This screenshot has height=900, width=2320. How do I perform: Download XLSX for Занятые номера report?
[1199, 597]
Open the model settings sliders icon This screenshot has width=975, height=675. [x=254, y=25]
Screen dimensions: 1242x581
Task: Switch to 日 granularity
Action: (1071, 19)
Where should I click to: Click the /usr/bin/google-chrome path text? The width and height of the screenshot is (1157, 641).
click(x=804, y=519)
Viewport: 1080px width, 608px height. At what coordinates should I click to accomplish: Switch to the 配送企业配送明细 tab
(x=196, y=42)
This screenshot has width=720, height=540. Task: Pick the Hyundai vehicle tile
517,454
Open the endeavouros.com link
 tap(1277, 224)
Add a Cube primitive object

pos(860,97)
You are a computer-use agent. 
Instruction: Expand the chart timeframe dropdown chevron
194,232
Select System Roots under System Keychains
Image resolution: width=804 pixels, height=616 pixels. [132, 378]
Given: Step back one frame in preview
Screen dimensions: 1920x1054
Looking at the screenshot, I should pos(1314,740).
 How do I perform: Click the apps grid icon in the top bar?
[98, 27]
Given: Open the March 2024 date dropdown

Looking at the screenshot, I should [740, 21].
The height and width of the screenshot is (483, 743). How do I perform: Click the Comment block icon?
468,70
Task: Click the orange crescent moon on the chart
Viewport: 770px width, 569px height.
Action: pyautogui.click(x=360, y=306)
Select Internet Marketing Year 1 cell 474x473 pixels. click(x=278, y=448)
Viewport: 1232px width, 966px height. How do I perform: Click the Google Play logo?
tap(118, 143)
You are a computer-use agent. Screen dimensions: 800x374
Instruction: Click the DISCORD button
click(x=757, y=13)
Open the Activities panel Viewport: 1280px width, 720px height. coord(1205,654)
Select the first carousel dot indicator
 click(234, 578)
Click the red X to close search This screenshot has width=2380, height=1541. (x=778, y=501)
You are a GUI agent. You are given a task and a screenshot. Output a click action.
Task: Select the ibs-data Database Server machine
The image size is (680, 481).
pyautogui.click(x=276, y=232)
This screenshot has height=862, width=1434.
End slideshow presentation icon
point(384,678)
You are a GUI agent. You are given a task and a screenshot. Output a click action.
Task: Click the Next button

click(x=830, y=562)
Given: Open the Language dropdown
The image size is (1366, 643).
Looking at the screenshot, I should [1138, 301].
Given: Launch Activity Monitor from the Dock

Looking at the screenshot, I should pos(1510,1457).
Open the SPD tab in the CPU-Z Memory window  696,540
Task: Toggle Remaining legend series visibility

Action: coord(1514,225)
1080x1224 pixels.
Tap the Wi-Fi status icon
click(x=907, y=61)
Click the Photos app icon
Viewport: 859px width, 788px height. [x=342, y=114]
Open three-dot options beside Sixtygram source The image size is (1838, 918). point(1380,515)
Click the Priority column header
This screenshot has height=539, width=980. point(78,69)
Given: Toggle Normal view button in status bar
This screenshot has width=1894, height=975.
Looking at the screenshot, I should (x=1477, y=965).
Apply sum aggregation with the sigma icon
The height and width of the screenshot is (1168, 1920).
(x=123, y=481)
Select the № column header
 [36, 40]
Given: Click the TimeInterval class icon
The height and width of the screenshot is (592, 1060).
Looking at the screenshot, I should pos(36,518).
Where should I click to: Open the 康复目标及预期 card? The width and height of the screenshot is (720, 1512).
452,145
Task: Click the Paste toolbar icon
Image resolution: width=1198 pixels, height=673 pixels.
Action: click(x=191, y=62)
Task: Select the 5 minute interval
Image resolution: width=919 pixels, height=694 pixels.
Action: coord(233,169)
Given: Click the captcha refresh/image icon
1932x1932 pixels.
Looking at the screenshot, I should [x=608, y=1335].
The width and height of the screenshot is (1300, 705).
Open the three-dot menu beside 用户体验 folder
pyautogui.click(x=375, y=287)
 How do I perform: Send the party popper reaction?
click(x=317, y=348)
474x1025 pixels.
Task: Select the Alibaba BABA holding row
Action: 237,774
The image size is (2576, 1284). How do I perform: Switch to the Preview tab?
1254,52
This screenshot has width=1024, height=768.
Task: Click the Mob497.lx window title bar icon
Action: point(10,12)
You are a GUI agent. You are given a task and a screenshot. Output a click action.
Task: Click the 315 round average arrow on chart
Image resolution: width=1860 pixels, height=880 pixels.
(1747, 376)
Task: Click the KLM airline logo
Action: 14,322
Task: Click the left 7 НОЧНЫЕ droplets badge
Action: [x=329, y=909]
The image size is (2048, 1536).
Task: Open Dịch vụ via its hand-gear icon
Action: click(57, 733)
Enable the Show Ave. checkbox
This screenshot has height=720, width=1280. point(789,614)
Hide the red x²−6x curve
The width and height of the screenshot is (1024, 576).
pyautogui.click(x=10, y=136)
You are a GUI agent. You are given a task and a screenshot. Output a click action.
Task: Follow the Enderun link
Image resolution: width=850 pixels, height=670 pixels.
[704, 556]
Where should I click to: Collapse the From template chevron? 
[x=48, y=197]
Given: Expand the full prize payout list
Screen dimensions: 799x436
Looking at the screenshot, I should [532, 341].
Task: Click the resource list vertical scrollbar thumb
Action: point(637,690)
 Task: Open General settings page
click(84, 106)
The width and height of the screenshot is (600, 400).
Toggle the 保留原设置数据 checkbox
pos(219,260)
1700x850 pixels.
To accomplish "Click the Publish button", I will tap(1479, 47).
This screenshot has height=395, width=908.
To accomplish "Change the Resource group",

───

WRITTEN TASK: Pull out each line in the entries above that contains the word "Expand". Case counts.

WORKED SOLUTION:
Instruction: Expand the chart timeframe dropdown chevron
Given: Expand the full prize payout list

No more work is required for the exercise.